The Large Chunks Method
Let’s say that you are in the worst case scenario and have a large amount of wax along the walls of your glass. This is mostly commonly from bad candle burn practices and tunneling has occurred. In this case, use a small blunt object to remove the wax in large chunks. Be careful if using anything sharp. Also, be careful not to put too much pressure on the walls of the glass.
How to Get the Wick Out
If your wick has not already popped out during one of the methods above, it means that thing is in there tight. It may help to let warm water soak in the glass overnight. But, if you are anxious to get your glass clean, you can use a utensil to remove the wick.
In the studio, we often use a metal spoon (a little more safer than a butter knife) or a tongue depressor (we use these as wick holders, so we have them on hand). Start by gently pressing under the edges of the wick, working around it. The wick is actually attached with a double-sided sticker, so all you need to do is work this sticker loose. For those of you with small hands, you may even be able to reach in and pop the wick out.
How to Clean the Glass
Yay! You have the wax and wick out of the candle. Now, it’s time to do some washing. Since we use a natural soy wax, this part of the process is actually much easier than most would expect. Wash the glass using a dish detergent soap and warm water. Our glasses are screen printed and dishwasher safe; however, we recommend doing this first wash by hand so that you don’t risk getting wax residue in your dishwasher.

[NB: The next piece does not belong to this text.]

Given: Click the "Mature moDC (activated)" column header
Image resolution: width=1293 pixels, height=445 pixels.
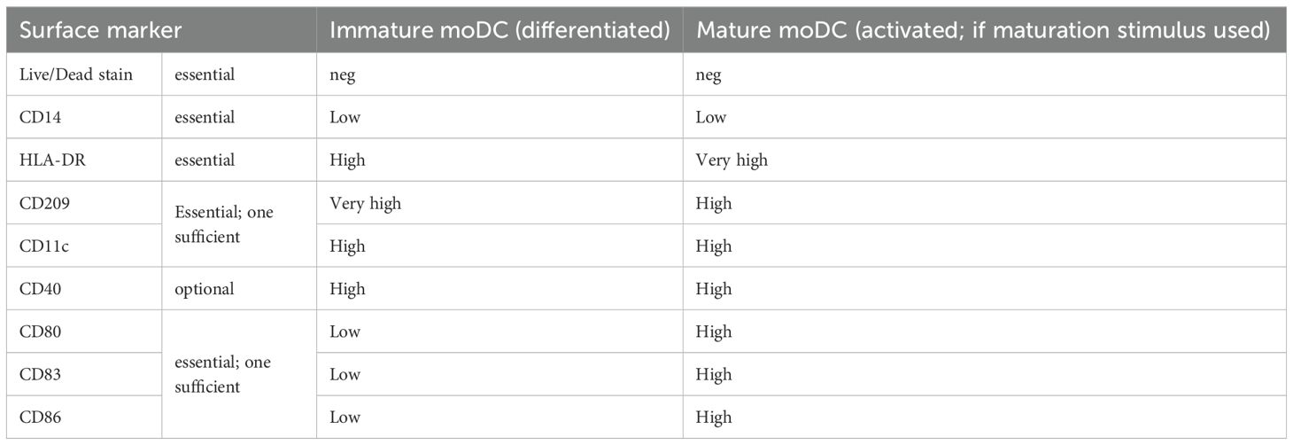Looking at the screenshot, I should click(984, 28).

Remember that you are dealing with wax throughout this whole process. During washing and when pouring out water that you have let soak in the glass, be sure to run warm water along with it. You don’t want to clog your sink. This typically won’t happen with only a wash or two. But if you are candle fans like us with an intent to reuse and repurpose whenever possible, you may find yourself frequently cleaning your old candle glasses.
Re-use the Glass
Now that you have a sparkly clean glass, it's time to decided what to do with it. A quickly functional approach would be to use it as a drinking glass. Fill it with your favorite refreshing beverage. Or, you could decided to include it as part of a DIY project, such as turning the glass into a planter for some succulents or other plants.